» AIM OF THE EXERCISE
One figure is wanted here: how many lines in the entries hold the word "height".

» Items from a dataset
◆ ◆ ◆ ◆ ◆
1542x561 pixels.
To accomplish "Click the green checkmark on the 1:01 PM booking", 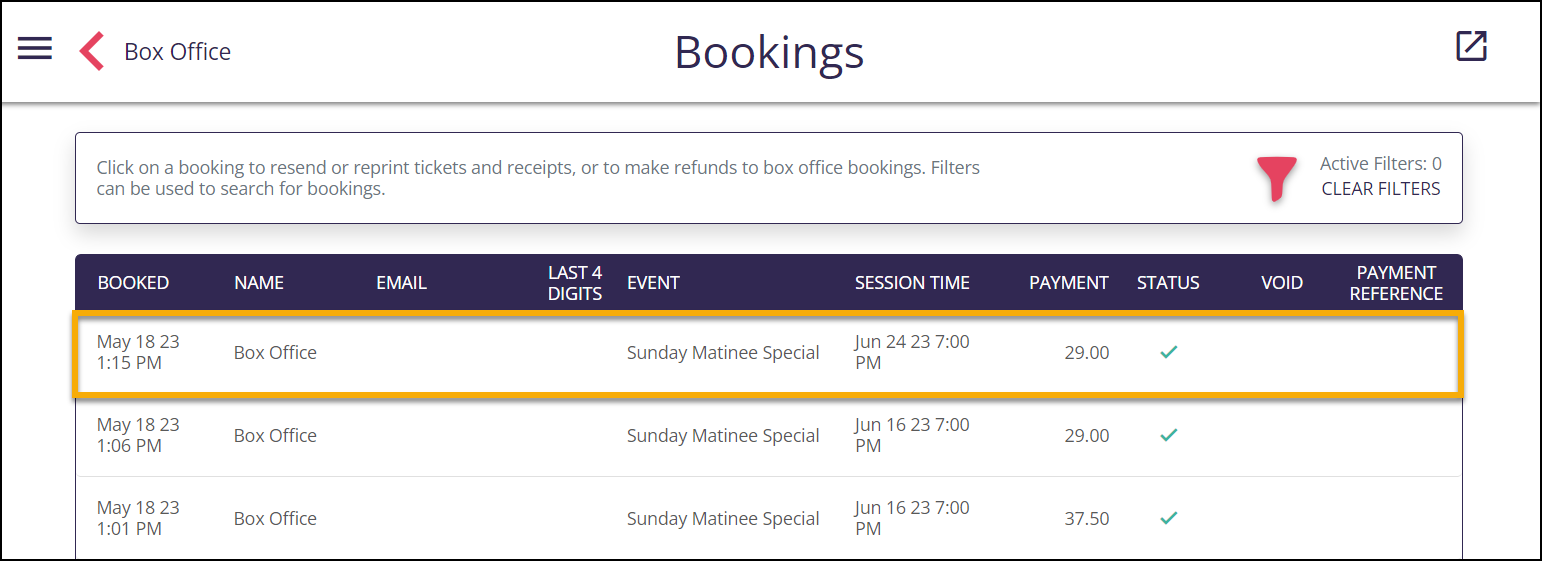I will click(x=1168, y=518).
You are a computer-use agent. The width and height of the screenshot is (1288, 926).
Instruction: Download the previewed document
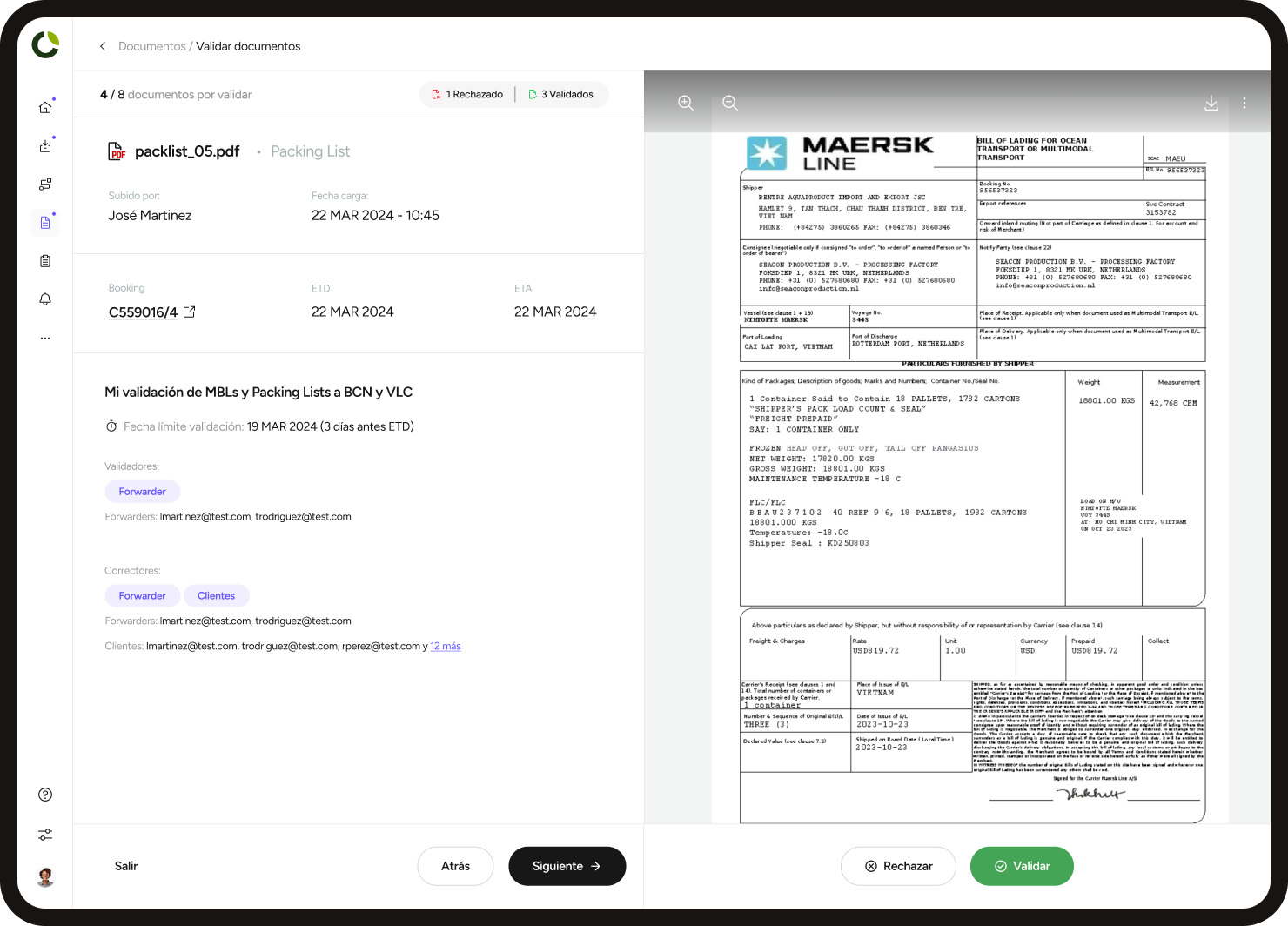pyautogui.click(x=1211, y=103)
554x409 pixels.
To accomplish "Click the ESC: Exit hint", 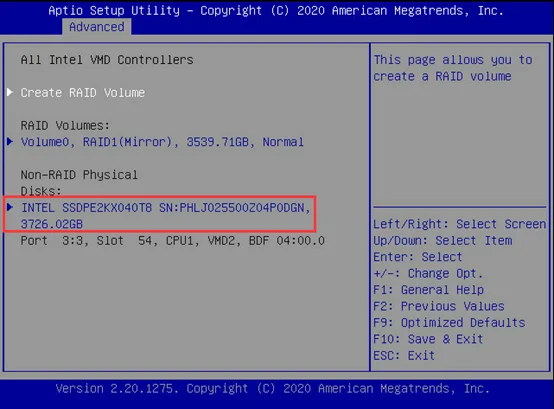I will pyautogui.click(x=404, y=355).
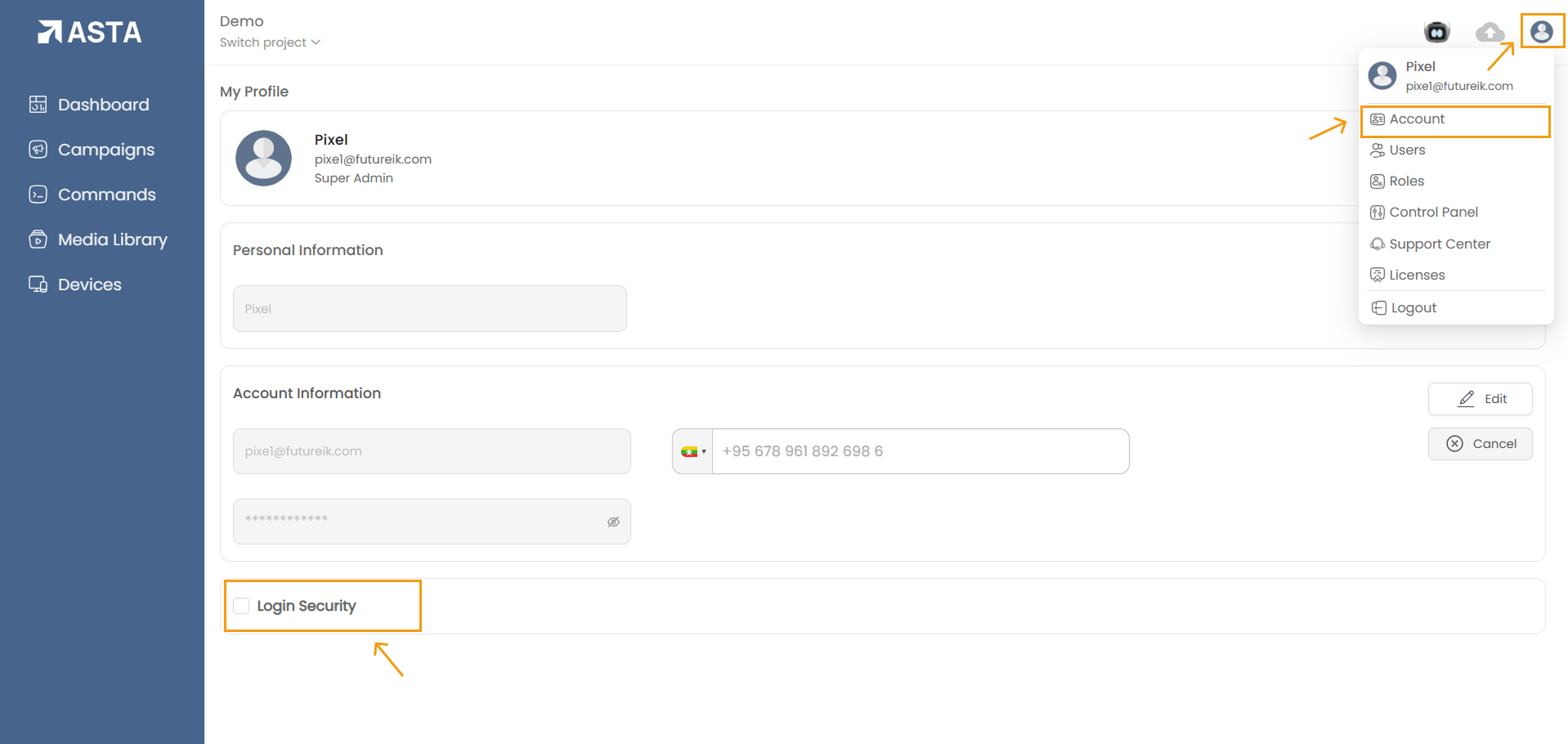Choose Users from the profile menu

[1407, 150]
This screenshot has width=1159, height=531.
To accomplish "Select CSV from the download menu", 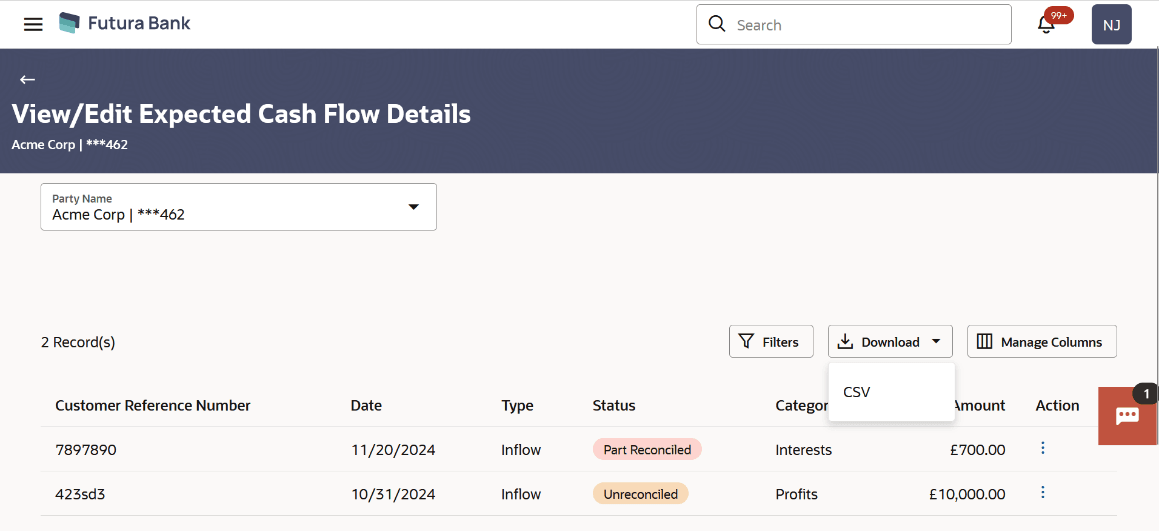I will [857, 392].
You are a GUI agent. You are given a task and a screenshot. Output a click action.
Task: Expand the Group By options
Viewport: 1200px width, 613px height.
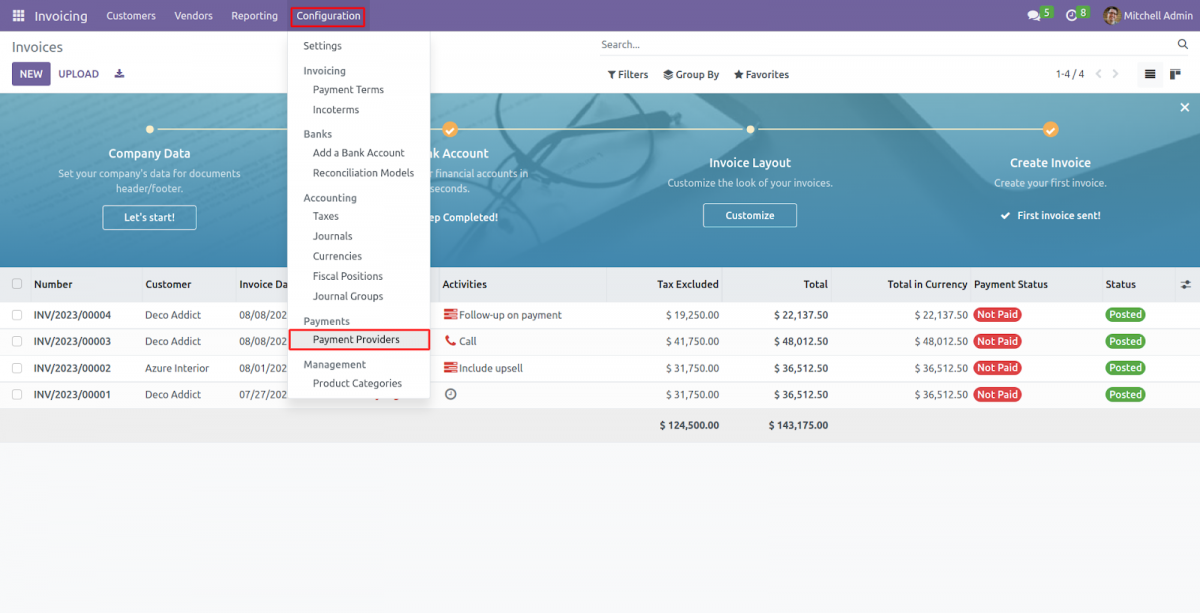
◆ ◆ ◆ ◆ ◆
» TASK SOLUTION
3